30. A method of providing a precision-notched portion in a catheter blank, the method comprising the steps of: providing a clamp punch die assembly, wherein the clamp punch die assembly includes a clamp die, having an upper portion, a lower portion, a machined portion, a die pin annulus, and a die pin that is removably and securely disposed in the die pin annulus and about which the catheter blank can be installed; providing a die punch assembly; removably and securely attaching a distal end of the clamp punch die assembly in the die punch assembly; removably and securely inserting a proximal end of the clamp punch die assembly in a clamp die rest assembly; inserting the catheter blank in the die pin annulus of the clamp die about the die pin; clamping said clamp punch die assembly so that the periphery of the die pin annulus forces said catheter blank against said die pin to minimize rotation of said catheter blank; and punching the precision-notched portion in said catheter blank using a punching tool.

31. The method as recited in claim 30, wherein the catheter blank is inserted in the die pin annulus about the die pin until a distal end of said catheter blank is in registration with a ground shoulder disposed on said die pin.

32. The method as recited in claim 30, the method further comprising the step of structuring and arranging the clamp punch die assembly to provide a notched region through which the punching tool can traverse to remove the precision-notched portion of the catheter blank.

33. The method as recited in claim 32, wherein the notched region is structured and arranged so that, during the punching step, the punching tool does not contact the upper or lower portions of the clamp punch die assembly.

34. The method as recited in claim 30, the method further comprising the step of structuring and arranging the die pin to provide a notched area through which the punching tool can traverse to remove the precision- notched portion of the catheter blank.

35. The method as recited in claim 34, wherein the notched area is structured and arranged so that, during the punching step, the punching tool does not contact the die pin.

36. The method as recited in claim 30, wherein the step of clamping said cjamp punch die assembly includes applying a clamping force to at least one of the upper and lower portions of the clamp punch die assembly to force together said upper and lower portions of said clamp punch die assembly through the machined portion so that the die pin annulus encompasses said catheter blank and forces said catheter blank against the die pin, to minimize rotation of said catheter blank during the punching step.

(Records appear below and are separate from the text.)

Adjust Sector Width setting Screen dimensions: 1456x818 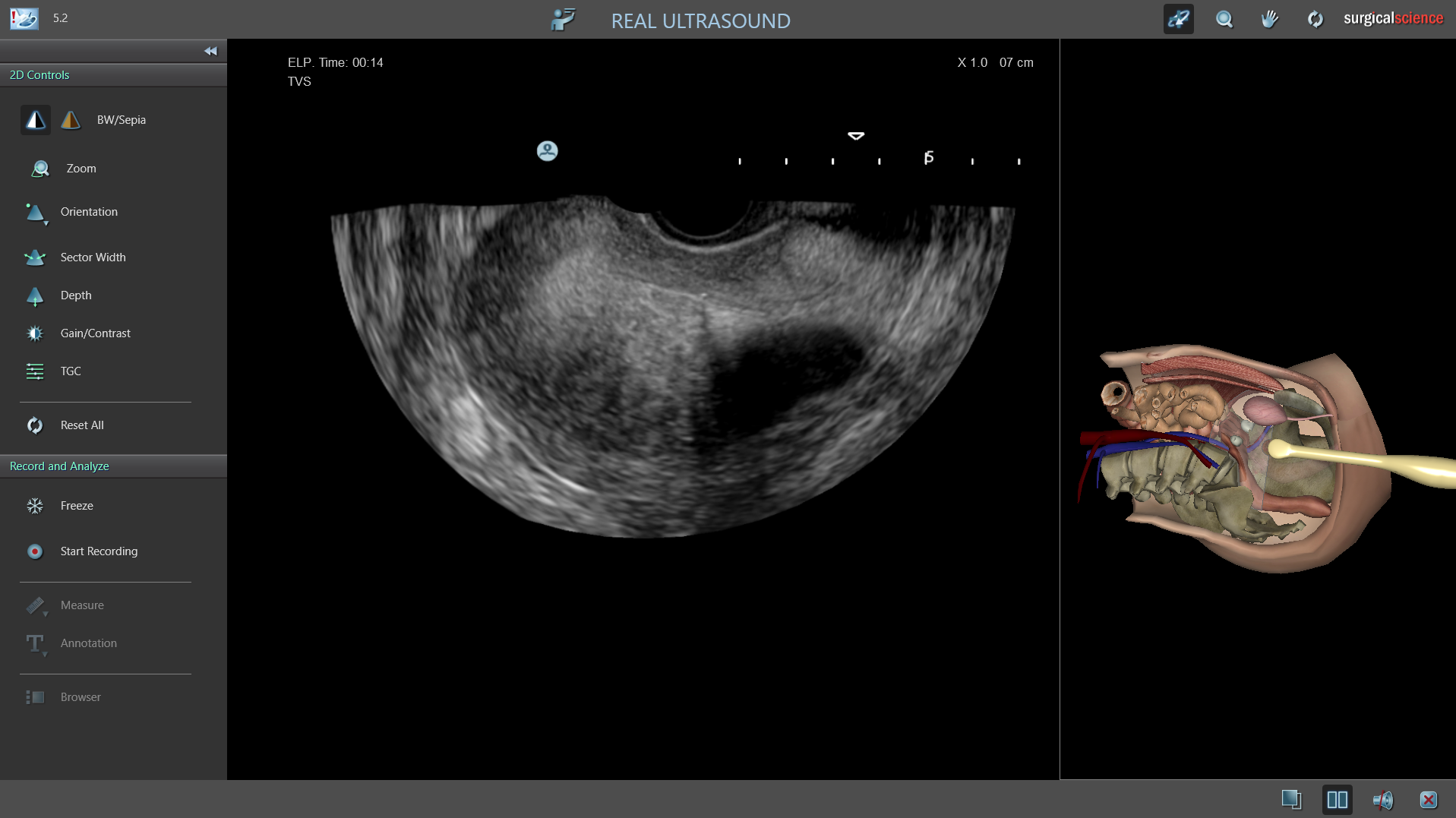coord(36,257)
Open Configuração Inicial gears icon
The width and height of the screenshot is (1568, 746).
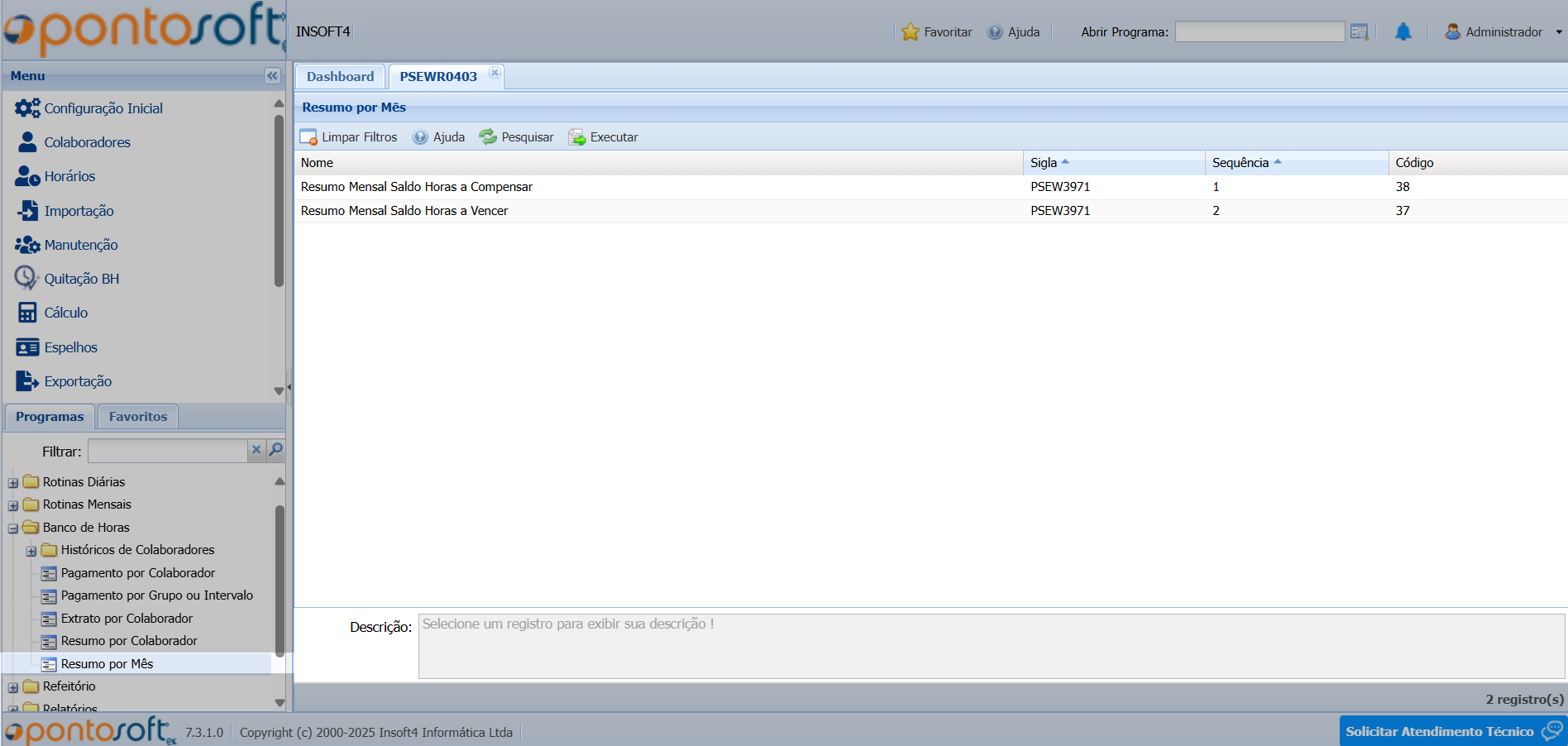tap(27, 108)
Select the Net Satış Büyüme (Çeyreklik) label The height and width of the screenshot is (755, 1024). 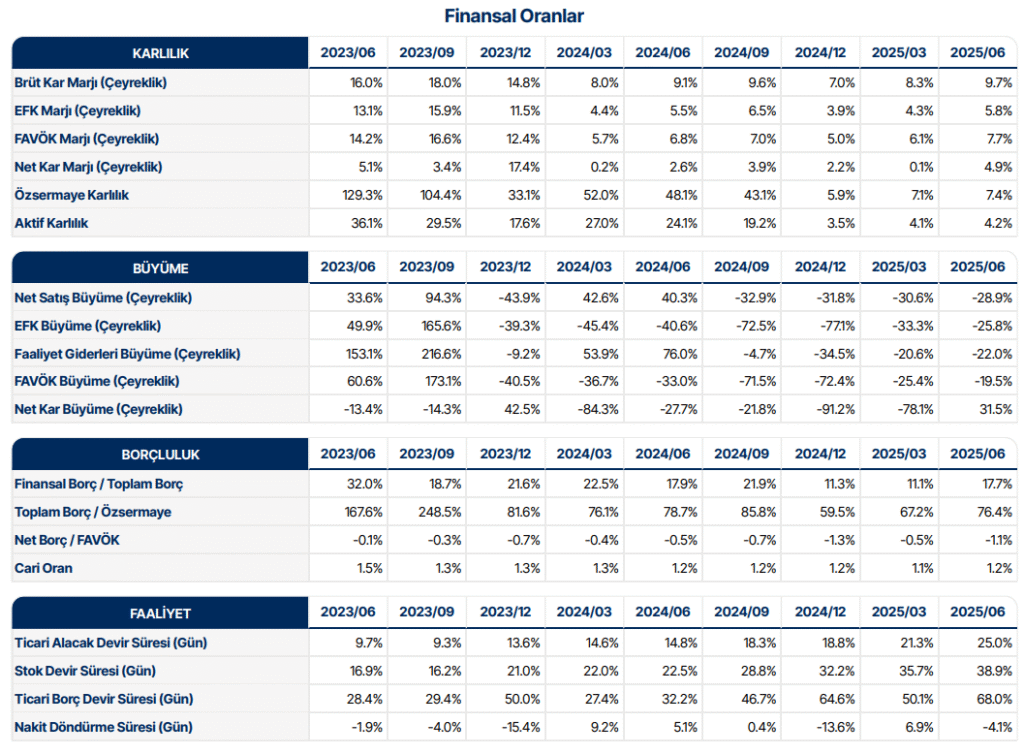[103, 298]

37. The method as recited in claim 30, wherein the step of punching the precision-notched portion of the catheter blank includes forming an approximately 9O-degree angle at one end of the precision-notched portion and forming an approximately 50-degree angle at another end of said precision-notched portion.

38. The method as recited in claim 30, wherein the step of punching the precision-notched portion in the catheter blank includes using a knife-edge punch die as a punching tool.

39. The method as recited in claim 30, further comprising the step of removing any flashing produced during the punching step.

40. The method as recited in claim 30, further comprising the step of heat-flashing the precision-notched portion of the catheter blank to smooth the periphery of said precision-notched portion.

41. The method as recited in claim 40, wherein the step of heat-flashing the precision-notched portion of the catheter blank includes subjecting said precision-notched portion to a burst of hot air for a prescribed duration of time.

42. The method as recited in claim 41, wherein the step of heat-flashing the precision-notched portion of the catheter blank includes controlling how long said precision-notched portion is subject to the burst of hot air.

43. The method as recited in claim 40, wherein, during the step of heat- flashing, areas immediately adjacent to the precision-notched portion are masked so that only the precision-notched portion of the catheter blank is subject to the burst of hot air.

44. The method as recited in clam 41, wherein the burst of hot air has a temperature that is at or nearly at the melting point of the catheter blank.

45. The method as recited in claim 30 further comprising the step of tipping the catheter blank to close a distal end thereof.